– Contém spoilers do episódio. Leia nossas críticas dos filmes e séries de Star Trek, aqui.
Se no episódio de abertura da temporada eu já tinha expressado curiosidade sobre o alto teor de fanservice da produção, o que dizer de If Memory Serves? Da colagem de abertura que gloriosamente resgata os eventos do piloto The Cage até o inevitável cumprimento vulcano da versão projetada de Spock (Ethan Peck) a bordo da nave de Leland (Alan Van Sprang), o episódio finalmente coloca um fim à busca interminável pelo vulcano meio-humano e dá andamentos empolgantes à trama central da temporada através de altas doses de referência a elementos familiares da série.
Trata-se de uma grande mudança de estratégia se comparada a uma primeira temporada em que Spock não era citado pelo nome, “Enterprise” foi uma palavra proibida até os minutos finais e o maiores ganchos narrativos com o lore estabelecido da franquia foram a presença pontual de personagens secundários como Mudd, Sarek e Amanda. Felizmente, a escolha tem rendido bons resultados. Com as diferentes frentes narrativas da temporada já solidamente estabelecidas, o mergulho nas auto-referências consegue ser bem dosado, aproveitando-se do significado de alguns elementos da mitologia de Trek para dar o devido contorno à efetiva estreia de Peck como a nova encarnação do Sr. Spock.
Desde a primeira vez em que assisti à primeira temporada da Série Original, o episódio duplo The Menagerie conquistou um lugar especial entre meus favoritos de toda a franquia. Repleto de surpresas e tensão inesperada em torno da conduta de Spock, o episódio não só nos mostrava pela primeira vez um lado totalmente desconhecido de nosso Primeiro Oficial, como também fez um uso engenhoso do material do piloto da série em uma narrativa sensacional, com toques involuntários de metalinguagem. Só assisti The Cage efetivamente muito tempo depois, e fui surpreendido pela qualidade do piloto, uma peça excelente de ficção científica televisiva em todos os aspectos.

PROBLEMA PROPOSTO ->
Atualize o texto fornecido desde "Desde a primeira" até "todos os aspectos.", inclusive, substituindo "Primeiro Oficial" por "Oficial de Ciências". Os registros não têm nenhuma relação com o texto fornecido.

REGISTROS FORNECIDOS ->
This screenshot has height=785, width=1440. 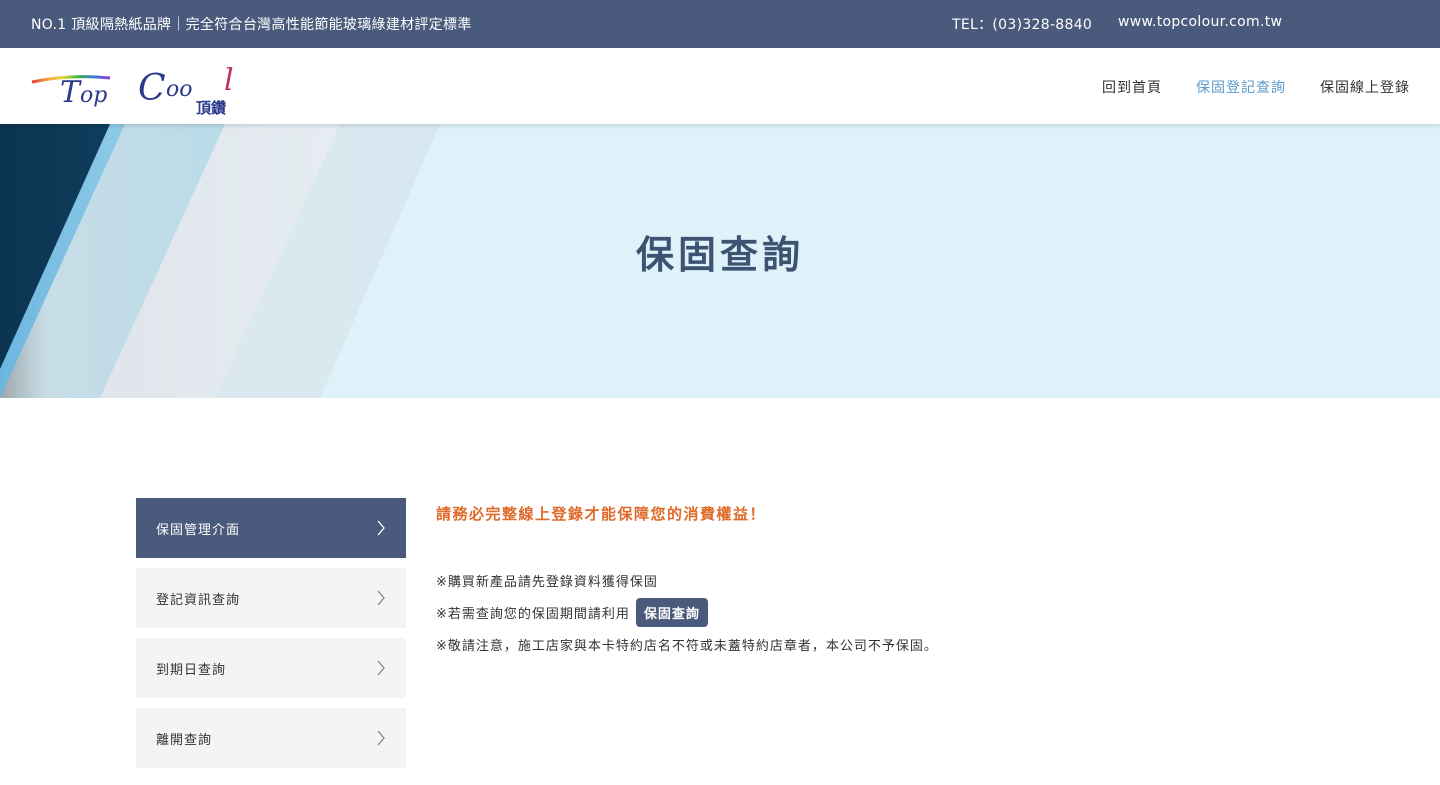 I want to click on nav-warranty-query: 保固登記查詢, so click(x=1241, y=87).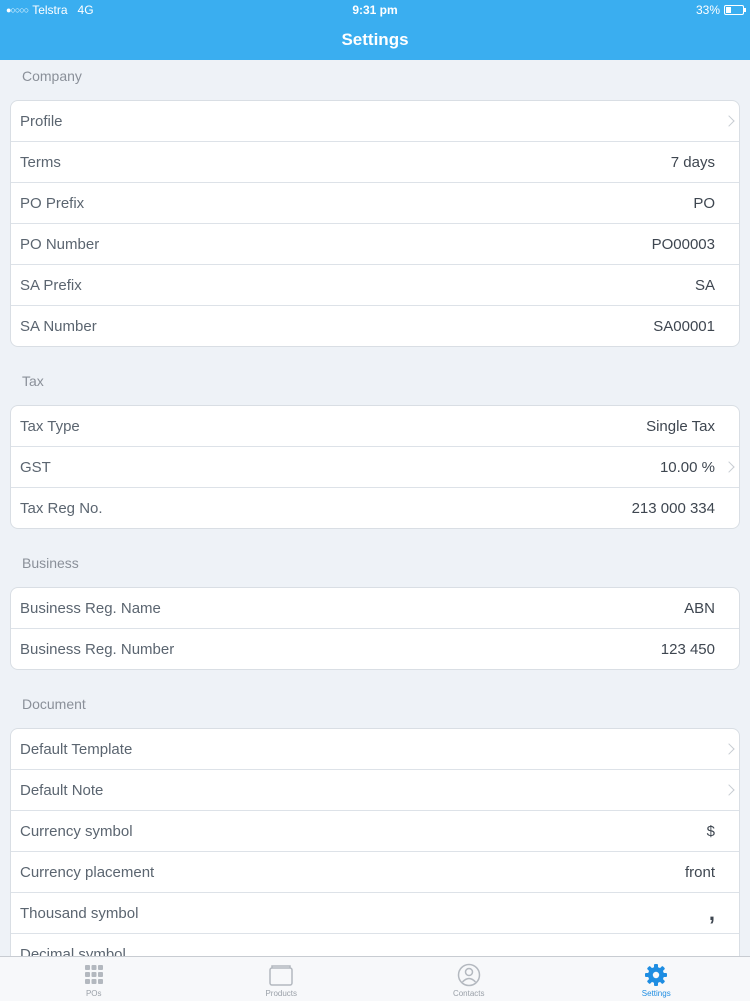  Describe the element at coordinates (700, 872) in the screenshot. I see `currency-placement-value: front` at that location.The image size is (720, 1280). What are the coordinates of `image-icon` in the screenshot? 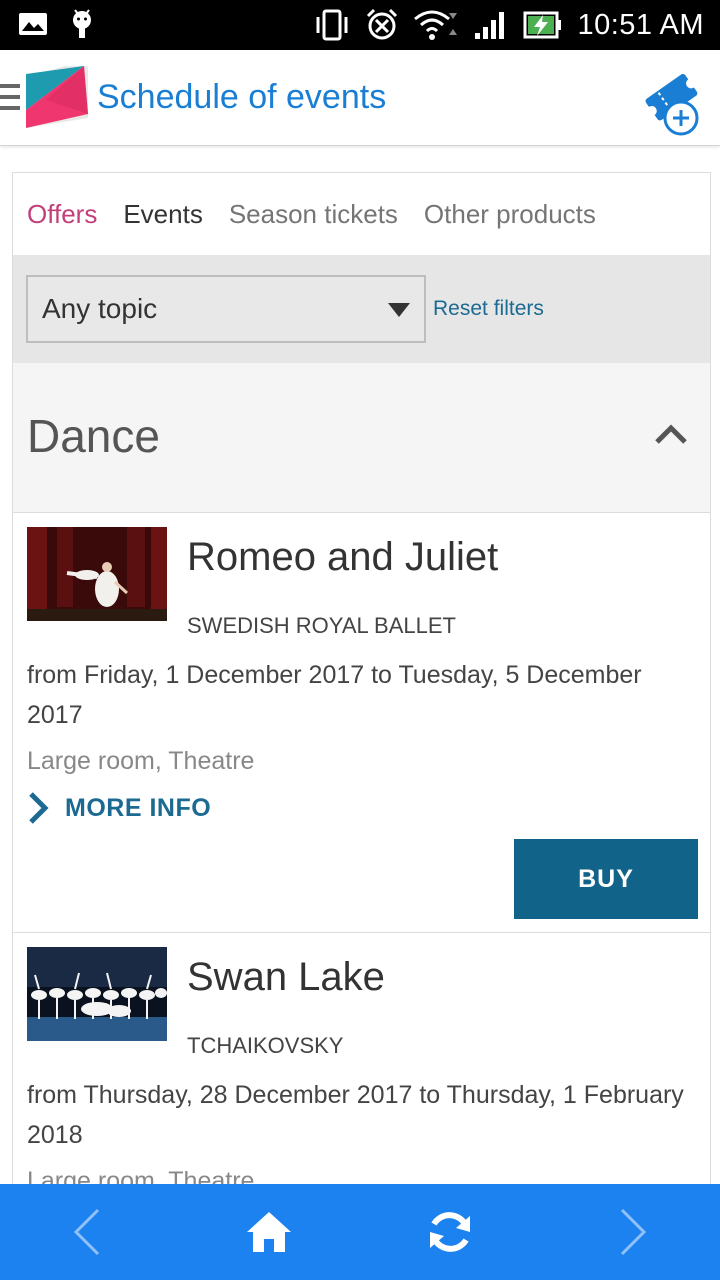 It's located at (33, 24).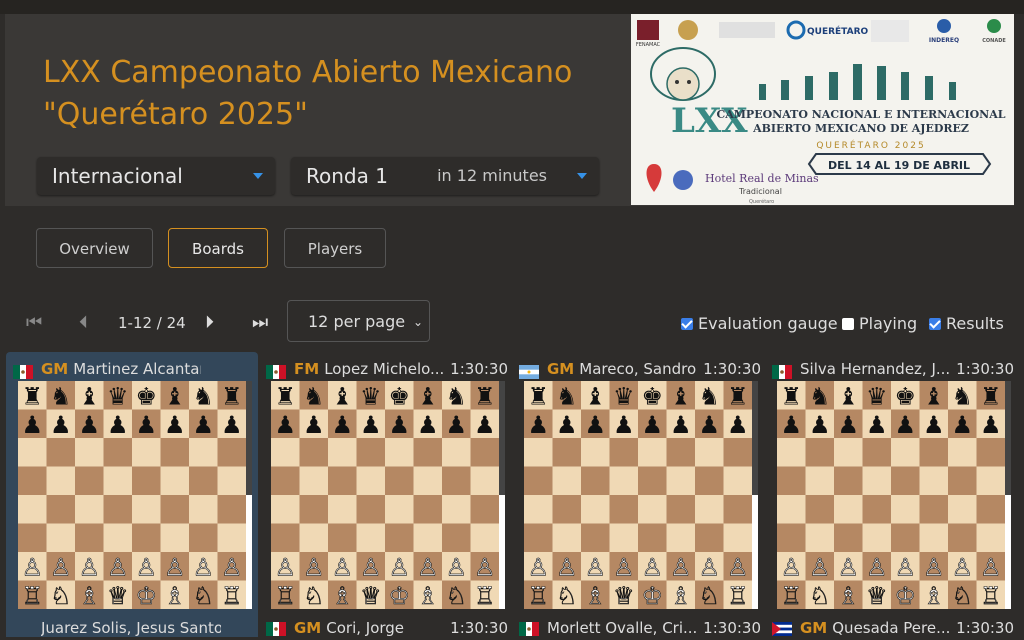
* * *
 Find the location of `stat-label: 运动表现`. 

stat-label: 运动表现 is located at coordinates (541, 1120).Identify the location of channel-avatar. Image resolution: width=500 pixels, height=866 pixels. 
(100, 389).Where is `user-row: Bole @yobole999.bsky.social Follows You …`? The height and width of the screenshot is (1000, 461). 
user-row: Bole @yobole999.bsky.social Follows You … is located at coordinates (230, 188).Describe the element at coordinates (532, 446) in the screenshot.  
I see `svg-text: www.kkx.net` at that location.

SOLUÇÃO DO EXERCÍCIO ->
Desde a primeira vez em que assisti à primeira temporada da Série Original, o episódio duplo The Menagerie conquistou um lugar especial entre meus favoritos de toda a franquia. Repleto de surpresas e tensão inesperada em torno da conduta de Spock, o episódio não só nos mostrava pela primeira vez um lado totalmente desconhecido de nosso Oficial de Ciências, como também fez um uso engenhoso do material do piloto da série em uma narrativa sensacional, com toques involuntários de metalinguagem. Só assisti The Cage efetivamente muito tempo depois, e fui surpreendido pela qualidade do piloto, uma peça excelente de ficção científica televisiva em todos os aspectos.